▸ GIVEN REQUEST 1:
List the entries below as a numbered list, leaving out any blank lines. Begin at the first entry and stop after the line that contains "click(x=888, y=77)".

▸ TEXT:
..........
Armitstead, who has been under huge scrutiny this week after it emerged last Monday that she had been through a Court of Arbitration for Sport hearing to overturn a possible ban for missing three out of competition doping tests, insisted that she received support from her fellow professionals in the peloton during yesterday’s race.
But she admitted that she had arrived at the race “a bit of a zombie” owing to a lack of sleep in recent weeks.
“I’d be lying if I said I wasn’t looking forward to putting this behind me,” Armitstead said, “but it’s the Olympic Games and at the end of the day I’m a sports fan. I think Team GB are going to have some extraordinary performances and I hope that the nation doesn’t lose faith and they get behind the team because it’s going to be a good two weeks of sport.”
Asked whether there was anything she could do to restore her standing in the eyes of the public, many of whom felt she should not have been allowed to compete, she replied: “I have to come to terms with it. I can’t pick up the phone to everybody that doubts me and explain myself, the only thing that I can do – and the only thing that I’ve always done – is to ride my bike fast and get my head down and control the things I can control.”
Armitstead had said before the race that she would be disappointed with anything but gold here, but given her preparations, she said she was satisfied with fifth.
“It wasn’t entirely unexpected to be honest,” she said. “I knew I was going to need a miracle to come away with the gold medal on this course.
“I felt a bit like a zombie coming into it. I haven’t had a lot of sleep these last few weeks but when I am on my bike I am doing what I know, it’s what I am in control of and my brain switches into auto-pilot mode – so there are no excuses at all.”
For the second time in two days, following the crashes suffered by leaders Vincenzo Nibali and Sergio Henao in the men’s road race, the finale was marred by a serious accident on the descent of the Vista Chinesa, this time to Van Vleuten, who had escaped solo off the front with 11km remaining.
The Dutchwoman was sent somersaulting over her handlebars and landed on her back in the same concrete storm drain that Geraint Thomas ended up in 24hrs previ- ously. Van Vleuten was seen lying motionless, upside down, before the cameras cut away and it was not until after Van der Breggen had caught the new lone leader Mara Abbot (USA) and outsprinted Emma Johansson (Sweden) and Elisa Longo-Borghini (Italy) that the Netherlands’ chef de mission confirmed that she was conscious and in an ambulance.
The accident led Chris Boardman, analysing the race for the BBC, to describe the route as “too dangerous”.
..........
[Items listed in a dataset]
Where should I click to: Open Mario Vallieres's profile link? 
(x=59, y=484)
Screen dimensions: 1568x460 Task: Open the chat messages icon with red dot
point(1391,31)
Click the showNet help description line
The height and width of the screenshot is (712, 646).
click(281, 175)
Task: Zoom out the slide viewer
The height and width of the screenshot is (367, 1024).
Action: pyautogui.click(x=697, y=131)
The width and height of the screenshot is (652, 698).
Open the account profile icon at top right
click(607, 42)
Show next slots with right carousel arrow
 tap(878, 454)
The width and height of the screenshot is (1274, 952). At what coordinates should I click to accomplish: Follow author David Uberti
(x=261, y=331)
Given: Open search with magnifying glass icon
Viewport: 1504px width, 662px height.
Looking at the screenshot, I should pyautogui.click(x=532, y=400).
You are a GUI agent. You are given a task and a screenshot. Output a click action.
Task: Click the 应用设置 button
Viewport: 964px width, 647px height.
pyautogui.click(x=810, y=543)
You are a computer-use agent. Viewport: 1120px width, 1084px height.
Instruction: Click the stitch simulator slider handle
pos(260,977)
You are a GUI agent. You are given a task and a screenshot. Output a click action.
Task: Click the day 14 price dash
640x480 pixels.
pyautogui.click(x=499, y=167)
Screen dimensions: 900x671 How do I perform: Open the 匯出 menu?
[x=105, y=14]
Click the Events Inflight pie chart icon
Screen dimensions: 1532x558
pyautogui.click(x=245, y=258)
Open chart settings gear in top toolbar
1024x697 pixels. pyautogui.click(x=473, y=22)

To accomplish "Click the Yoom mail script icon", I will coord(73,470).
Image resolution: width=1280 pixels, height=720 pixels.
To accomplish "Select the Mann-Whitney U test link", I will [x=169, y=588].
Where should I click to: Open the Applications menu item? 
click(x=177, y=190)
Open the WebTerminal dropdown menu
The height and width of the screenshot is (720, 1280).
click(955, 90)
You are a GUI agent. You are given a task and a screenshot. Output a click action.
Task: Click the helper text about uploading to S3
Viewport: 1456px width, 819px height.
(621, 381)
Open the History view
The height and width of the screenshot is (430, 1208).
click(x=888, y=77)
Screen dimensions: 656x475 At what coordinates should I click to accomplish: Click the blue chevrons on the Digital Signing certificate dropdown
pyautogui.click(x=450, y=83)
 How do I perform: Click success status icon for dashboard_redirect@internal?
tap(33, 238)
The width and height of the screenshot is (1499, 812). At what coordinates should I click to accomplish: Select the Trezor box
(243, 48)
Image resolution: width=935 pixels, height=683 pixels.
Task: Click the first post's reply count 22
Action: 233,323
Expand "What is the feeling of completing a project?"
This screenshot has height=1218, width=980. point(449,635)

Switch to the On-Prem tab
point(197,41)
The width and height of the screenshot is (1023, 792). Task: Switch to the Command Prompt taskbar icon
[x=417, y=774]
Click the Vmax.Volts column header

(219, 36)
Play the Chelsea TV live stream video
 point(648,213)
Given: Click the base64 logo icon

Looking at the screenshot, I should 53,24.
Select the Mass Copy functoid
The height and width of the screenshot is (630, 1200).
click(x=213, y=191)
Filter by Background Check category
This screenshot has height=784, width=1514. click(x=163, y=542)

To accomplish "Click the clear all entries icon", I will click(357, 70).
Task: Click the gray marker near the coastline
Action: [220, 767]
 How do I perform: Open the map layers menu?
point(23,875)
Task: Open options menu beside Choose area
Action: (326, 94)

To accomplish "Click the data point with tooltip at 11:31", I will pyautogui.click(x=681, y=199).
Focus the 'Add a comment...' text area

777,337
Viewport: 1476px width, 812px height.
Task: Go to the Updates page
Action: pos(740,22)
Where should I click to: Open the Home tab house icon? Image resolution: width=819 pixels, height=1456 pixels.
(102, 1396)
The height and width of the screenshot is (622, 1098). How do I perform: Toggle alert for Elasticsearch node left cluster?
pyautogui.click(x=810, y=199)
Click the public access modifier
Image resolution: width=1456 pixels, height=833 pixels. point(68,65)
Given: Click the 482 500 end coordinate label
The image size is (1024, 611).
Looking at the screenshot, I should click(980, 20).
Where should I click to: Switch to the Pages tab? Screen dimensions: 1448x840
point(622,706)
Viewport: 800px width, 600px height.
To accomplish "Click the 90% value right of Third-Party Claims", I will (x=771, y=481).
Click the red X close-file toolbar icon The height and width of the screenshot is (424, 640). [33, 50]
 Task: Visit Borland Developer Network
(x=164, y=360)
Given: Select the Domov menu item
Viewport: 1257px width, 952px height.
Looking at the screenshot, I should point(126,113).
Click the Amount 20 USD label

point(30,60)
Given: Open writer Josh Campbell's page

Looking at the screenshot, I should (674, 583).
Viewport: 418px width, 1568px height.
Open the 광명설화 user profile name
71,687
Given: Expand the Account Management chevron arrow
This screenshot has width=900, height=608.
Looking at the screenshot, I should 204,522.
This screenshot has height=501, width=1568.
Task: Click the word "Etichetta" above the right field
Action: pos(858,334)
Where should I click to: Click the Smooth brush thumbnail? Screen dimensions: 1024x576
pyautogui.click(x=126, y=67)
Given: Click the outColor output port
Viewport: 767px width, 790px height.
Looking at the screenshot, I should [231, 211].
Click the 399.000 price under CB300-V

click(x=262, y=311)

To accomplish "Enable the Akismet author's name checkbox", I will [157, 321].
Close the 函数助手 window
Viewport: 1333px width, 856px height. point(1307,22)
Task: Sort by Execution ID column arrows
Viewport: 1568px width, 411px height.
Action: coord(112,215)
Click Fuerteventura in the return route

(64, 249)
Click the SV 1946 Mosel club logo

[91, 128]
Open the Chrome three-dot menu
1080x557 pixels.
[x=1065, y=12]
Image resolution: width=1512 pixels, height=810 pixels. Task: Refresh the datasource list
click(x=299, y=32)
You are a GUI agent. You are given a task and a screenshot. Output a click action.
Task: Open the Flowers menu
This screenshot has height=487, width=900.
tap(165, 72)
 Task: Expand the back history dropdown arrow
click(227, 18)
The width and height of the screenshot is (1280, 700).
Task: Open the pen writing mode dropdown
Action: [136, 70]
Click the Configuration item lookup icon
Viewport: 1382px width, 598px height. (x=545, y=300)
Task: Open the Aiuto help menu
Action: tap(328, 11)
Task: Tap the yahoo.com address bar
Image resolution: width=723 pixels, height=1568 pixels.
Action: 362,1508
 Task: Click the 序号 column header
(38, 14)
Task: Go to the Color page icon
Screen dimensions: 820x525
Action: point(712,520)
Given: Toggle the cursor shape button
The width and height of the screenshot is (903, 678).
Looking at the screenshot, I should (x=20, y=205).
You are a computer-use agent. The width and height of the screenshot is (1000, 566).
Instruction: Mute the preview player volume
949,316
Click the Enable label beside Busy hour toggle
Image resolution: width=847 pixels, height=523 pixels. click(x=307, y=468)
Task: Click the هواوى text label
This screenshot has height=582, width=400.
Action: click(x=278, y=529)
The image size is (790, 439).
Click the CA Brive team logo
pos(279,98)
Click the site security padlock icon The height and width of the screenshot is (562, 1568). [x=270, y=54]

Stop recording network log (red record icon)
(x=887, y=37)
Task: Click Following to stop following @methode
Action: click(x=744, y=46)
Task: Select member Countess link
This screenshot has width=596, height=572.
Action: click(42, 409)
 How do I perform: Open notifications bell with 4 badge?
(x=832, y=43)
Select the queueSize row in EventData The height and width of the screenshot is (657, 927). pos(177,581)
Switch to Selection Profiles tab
..........
▸ GIVEN REQUEST 2:
According to the article about Armitstead, what place did she say she was satisfied with?

▸ TASK RESPONSE 1:
1. Where should I click to: Open Mario Vallieres's profile link? 
2. (x=59, y=484)
3. Screen dimensions: 1568x460 Task: Open the chat messages icon with red dot
4. point(1391,31)
5. Click the showNet help description line
6. The height and width of the screenshot is (712, 646).
7. click(281, 175)
8. Task: Zoom out the slide viewer
9. The height and width of the screenshot is (367, 1024).
10. Action: pyautogui.click(x=697, y=131)
11. The width and height of the screenshot is (652, 698).
12. Open the account profile icon at top right
13. click(607, 42)
14. Show next slots with right carousel arrow
15.  tap(878, 454)
16. The width and height of the screenshot is (1274, 952). At what coordinates should I click to accomplish: Follow author David Uberti
17. (x=261, y=331)
18. Given: Open search with magnifying glass icon
19. Viewport: 1504px width, 662px height.
20. Looking at the screenshot, I should pyautogui.click(x=532, y=400).
21. You are a GUI agent. You are given a task and a screenshot. Output a click action.
22. Task: Click the 应用设置 button
23. Viewport: 964px width, 647px height.
24. pyautogui.click(x=810, y=543)
25. You are a computer-use agent. Viewport: 1120px width, 1084px height.
26. Instruction: Click the stitch simulator slider handle
27. pos(260,977)
28. You are a GUI agent. You are given a task and a screenshot. Output a click action.
29. Task: Click the day 14 price dash
30. 640x480 pixels.
31. pyautogui.click(x=499, y=167)
32. Screen dimensions: 900x671 How do I perform: Open the 匯出 menu?
33. [x=105, y=14]
34. Click the Events Inflight pie chart icon
35. Screen dimensions: 1532x558
36. pyautogui.click(x=245, y=258)
37. Open chart settings gear in top toolbar
38. 1024x697 pixels. pyautogui.click(x=473, y=22)
39. To accomplish "Click the Yoom mail script icon", I will coord(73,470).
40. Image resolution: width=1280 pixels, height=720 pixels.
41. To accomplish "Select the Mann-Whitney U test link", I will [x=169, y=588].
42. Where should I click to: Open the Applications menu item? 
43. click(x=177, y=190)
44. Open the WebTerminal dropdown menu
45. The height and width of the screenshot is (720, 1280).
46. click(955, 90)
47. You are a GUI agent. You are given a task and a screenshot. Output a click action.
48. Task: Click the helper text about uploading to S3
49. Viewport: 1456px width, 819px height.
50. (621, 381)
51. Open the History view
52. The height and width of the screenshot is (430, 1208).
53. click(x=888, y=77)

▸ TASK RESPONSE 2:
Fifth.